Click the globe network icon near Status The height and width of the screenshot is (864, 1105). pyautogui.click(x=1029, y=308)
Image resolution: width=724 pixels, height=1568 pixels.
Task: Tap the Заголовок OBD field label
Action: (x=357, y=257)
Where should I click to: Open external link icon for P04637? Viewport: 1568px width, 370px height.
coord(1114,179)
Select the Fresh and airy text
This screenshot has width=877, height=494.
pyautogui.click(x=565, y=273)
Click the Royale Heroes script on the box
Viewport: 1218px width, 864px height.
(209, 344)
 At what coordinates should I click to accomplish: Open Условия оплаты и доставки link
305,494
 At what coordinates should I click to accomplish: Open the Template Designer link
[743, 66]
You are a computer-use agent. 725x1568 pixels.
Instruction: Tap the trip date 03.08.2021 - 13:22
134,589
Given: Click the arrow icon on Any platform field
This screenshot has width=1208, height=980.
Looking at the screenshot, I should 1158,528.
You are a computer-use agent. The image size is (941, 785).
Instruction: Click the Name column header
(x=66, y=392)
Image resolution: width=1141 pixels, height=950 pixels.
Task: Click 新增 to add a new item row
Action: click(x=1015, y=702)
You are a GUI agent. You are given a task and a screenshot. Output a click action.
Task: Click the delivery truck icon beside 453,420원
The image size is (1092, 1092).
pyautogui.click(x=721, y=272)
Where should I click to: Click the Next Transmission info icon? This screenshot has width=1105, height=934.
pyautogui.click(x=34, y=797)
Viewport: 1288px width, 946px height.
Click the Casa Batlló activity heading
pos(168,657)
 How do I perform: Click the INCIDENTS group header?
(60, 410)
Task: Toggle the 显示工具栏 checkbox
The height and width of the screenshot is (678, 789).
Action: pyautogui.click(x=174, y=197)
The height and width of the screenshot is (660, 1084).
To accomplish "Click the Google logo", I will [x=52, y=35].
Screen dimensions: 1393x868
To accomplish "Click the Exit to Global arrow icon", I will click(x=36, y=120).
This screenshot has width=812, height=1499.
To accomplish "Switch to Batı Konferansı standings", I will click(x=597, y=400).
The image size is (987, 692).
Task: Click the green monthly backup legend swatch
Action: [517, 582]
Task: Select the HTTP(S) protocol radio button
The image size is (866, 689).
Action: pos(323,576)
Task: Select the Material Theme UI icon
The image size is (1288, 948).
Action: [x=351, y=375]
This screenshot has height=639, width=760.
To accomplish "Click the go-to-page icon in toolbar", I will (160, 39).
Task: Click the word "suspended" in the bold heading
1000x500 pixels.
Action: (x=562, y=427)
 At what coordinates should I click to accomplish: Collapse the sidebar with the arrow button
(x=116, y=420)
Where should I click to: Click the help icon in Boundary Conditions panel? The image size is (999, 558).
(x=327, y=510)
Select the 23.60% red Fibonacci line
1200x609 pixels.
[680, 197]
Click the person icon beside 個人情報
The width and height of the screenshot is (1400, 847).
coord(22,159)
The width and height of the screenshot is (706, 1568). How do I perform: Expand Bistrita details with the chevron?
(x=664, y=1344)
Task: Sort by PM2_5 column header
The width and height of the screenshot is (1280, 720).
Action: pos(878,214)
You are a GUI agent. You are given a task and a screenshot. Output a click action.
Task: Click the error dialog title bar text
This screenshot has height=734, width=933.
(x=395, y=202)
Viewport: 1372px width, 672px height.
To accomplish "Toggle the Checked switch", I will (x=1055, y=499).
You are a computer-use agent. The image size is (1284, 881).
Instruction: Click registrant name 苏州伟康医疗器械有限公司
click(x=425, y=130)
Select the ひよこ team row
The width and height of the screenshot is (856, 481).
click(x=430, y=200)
* * * * * * *
(What to produce): Copy the items above word for word, from the line containing "The width and height of the screenshot is (706, 1568)." through the last line of the items, including both of those lines.

(Full output):
The width and height of the screenshot is (706, 1568). How do I perform: Expand Bistrita details with the chevron?
(x=664, y=1344)
Task: Sort by PM2_5 column header
The width and height of the screenshot is (1280, 720).
Action: pos(878,214)
You are a GUI agent. You are given a task and a screenshot. Output a click action.
Task: Click the error dialog title bar text
This screenshot has height=734, width=933.
(x=395, y=202)
Viewport: 1372px width, 672px height.
To accomplish "Toggle the Checked switch", I will (x=1055, y=499).
You are a computer-use agent. The image size is (1284, 881).
Instruction: Click registrant name 苏州伟康医疗器械有限公司
click(x=425, y=130)
Select the ひよこ team row
The width and height of the screenshot is (856, 481).
click(x=430, y=200)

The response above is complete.